▶ **Try it**:
Among the entries below, the lines from the one with "Expand the ribbon with the chevron" up to and including the one with "the logbook logo" are to be restated exactly, without pictures.

-- Records shown follows --

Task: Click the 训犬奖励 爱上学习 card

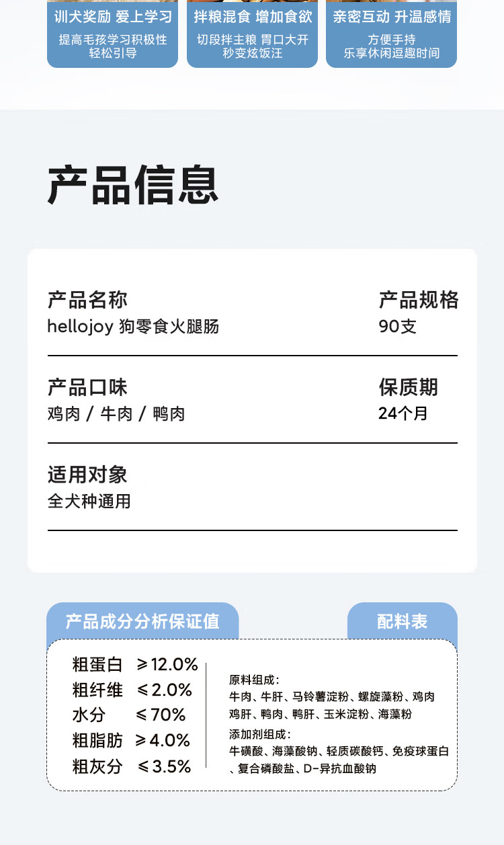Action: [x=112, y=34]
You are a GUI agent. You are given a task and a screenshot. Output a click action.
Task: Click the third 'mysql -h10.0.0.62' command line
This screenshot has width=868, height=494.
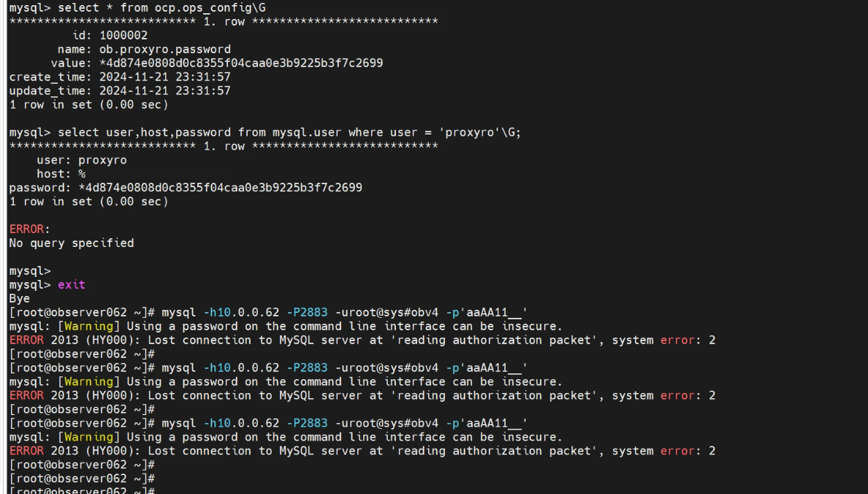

-- Records shown concluded --
-- Records shown follows --

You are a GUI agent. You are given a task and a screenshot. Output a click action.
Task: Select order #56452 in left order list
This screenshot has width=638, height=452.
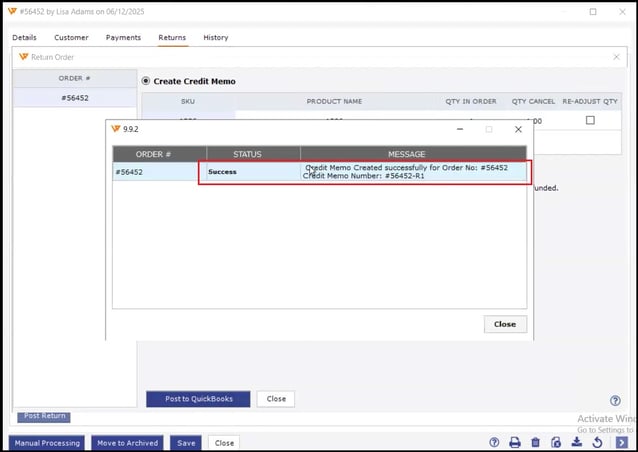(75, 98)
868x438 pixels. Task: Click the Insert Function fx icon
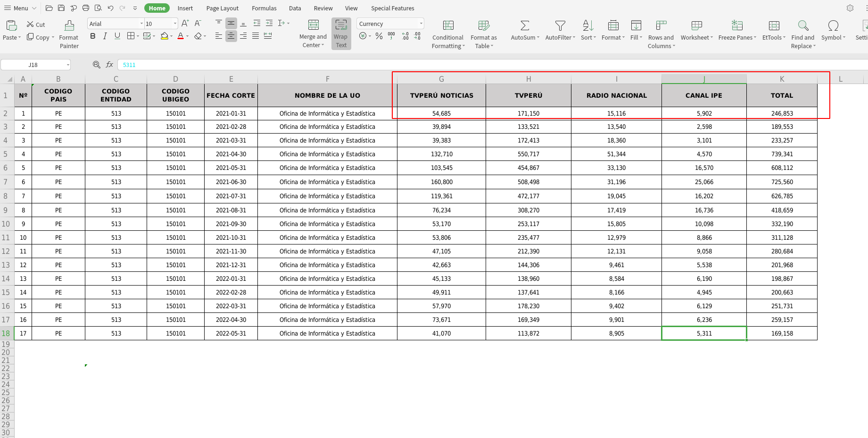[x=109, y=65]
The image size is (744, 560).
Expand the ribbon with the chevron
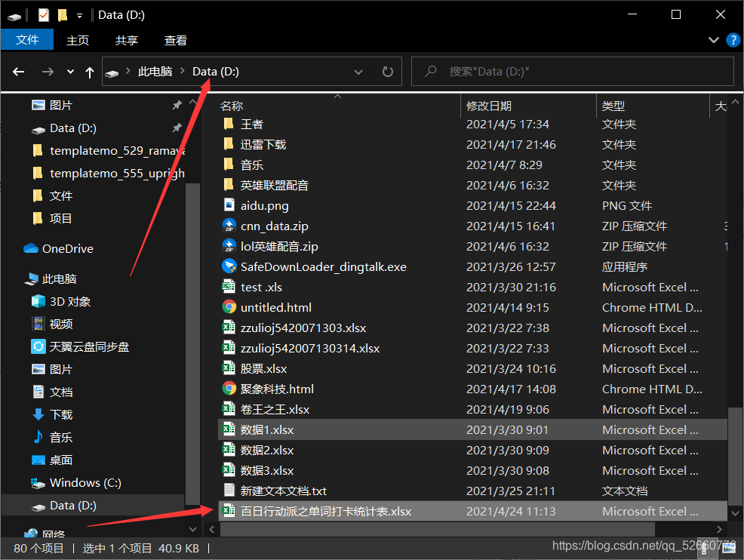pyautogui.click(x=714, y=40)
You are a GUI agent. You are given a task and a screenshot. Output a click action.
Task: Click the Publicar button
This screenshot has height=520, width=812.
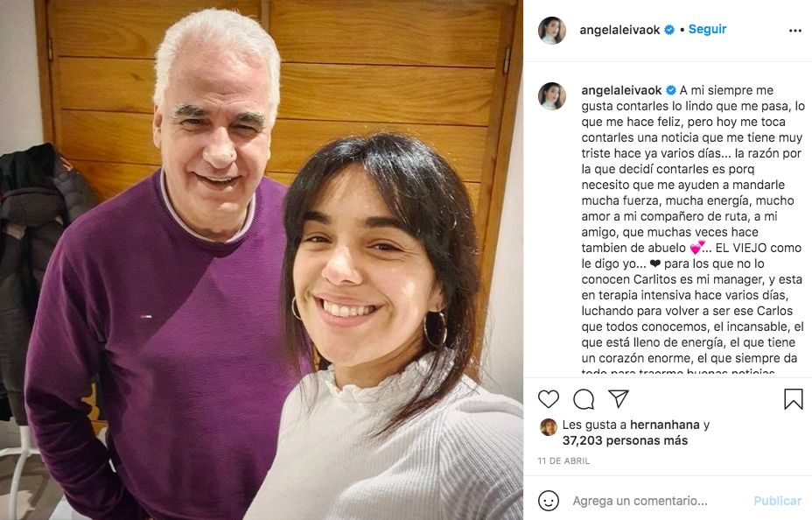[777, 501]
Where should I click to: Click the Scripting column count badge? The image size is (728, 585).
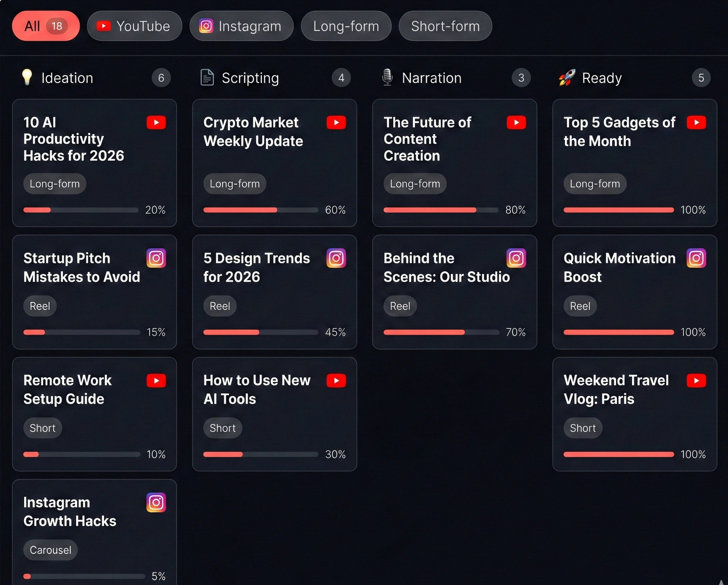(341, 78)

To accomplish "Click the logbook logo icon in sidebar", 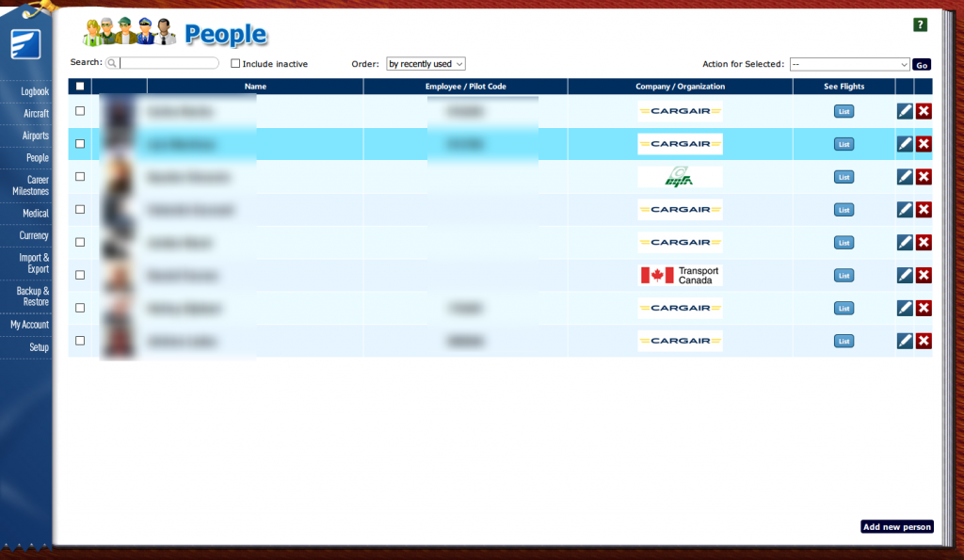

-- Records shown concluded --
-- Records shown follows --

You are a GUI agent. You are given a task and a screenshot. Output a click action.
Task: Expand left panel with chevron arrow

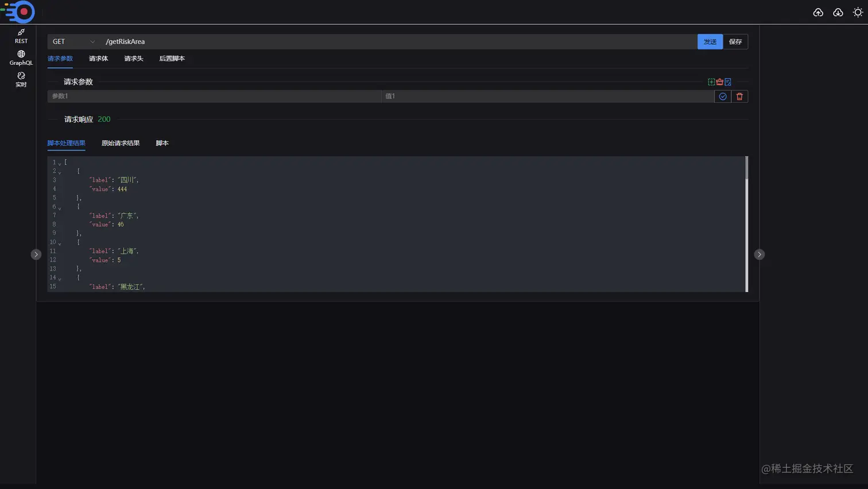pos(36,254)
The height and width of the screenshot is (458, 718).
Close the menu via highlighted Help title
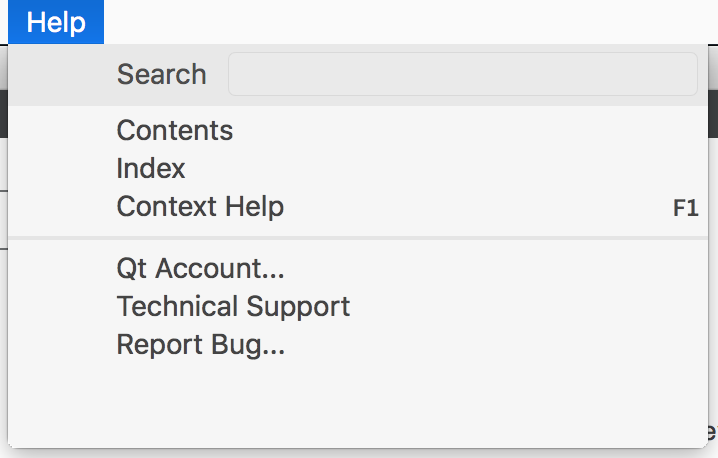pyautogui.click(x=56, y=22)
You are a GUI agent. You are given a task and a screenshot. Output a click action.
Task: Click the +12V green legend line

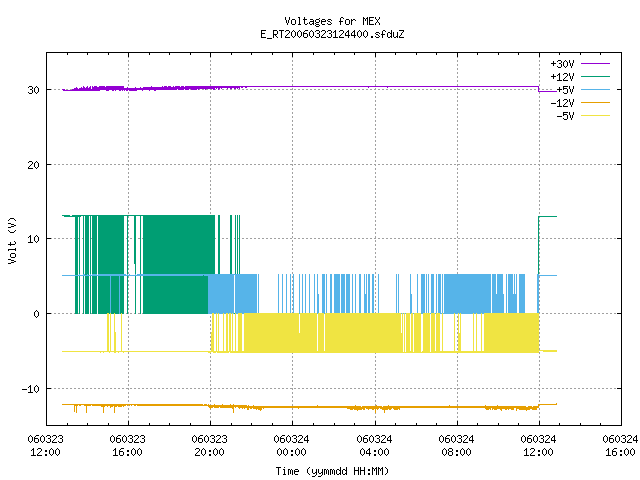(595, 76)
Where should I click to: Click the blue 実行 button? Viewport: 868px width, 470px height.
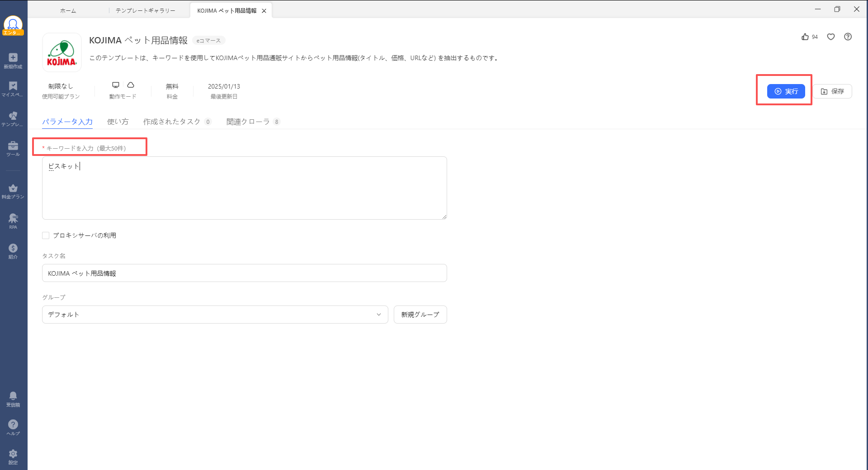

-- Records shown concluded --

▶ **Output of the task**:
Expand the ribbon with the chevron
pyautogui.click(x=714, y=40)
You are a GUI agent. You are given a task and a screenshot. Output a click action.
Task: Click the Publicar button
This screenshot has height=520, width=812.
[777, 501]
Where should I click to: Click the Scripting column count badge? The image size is (728, 585).
(341, 78)

To accomplish "Click the logbook logo icon in sidebar", 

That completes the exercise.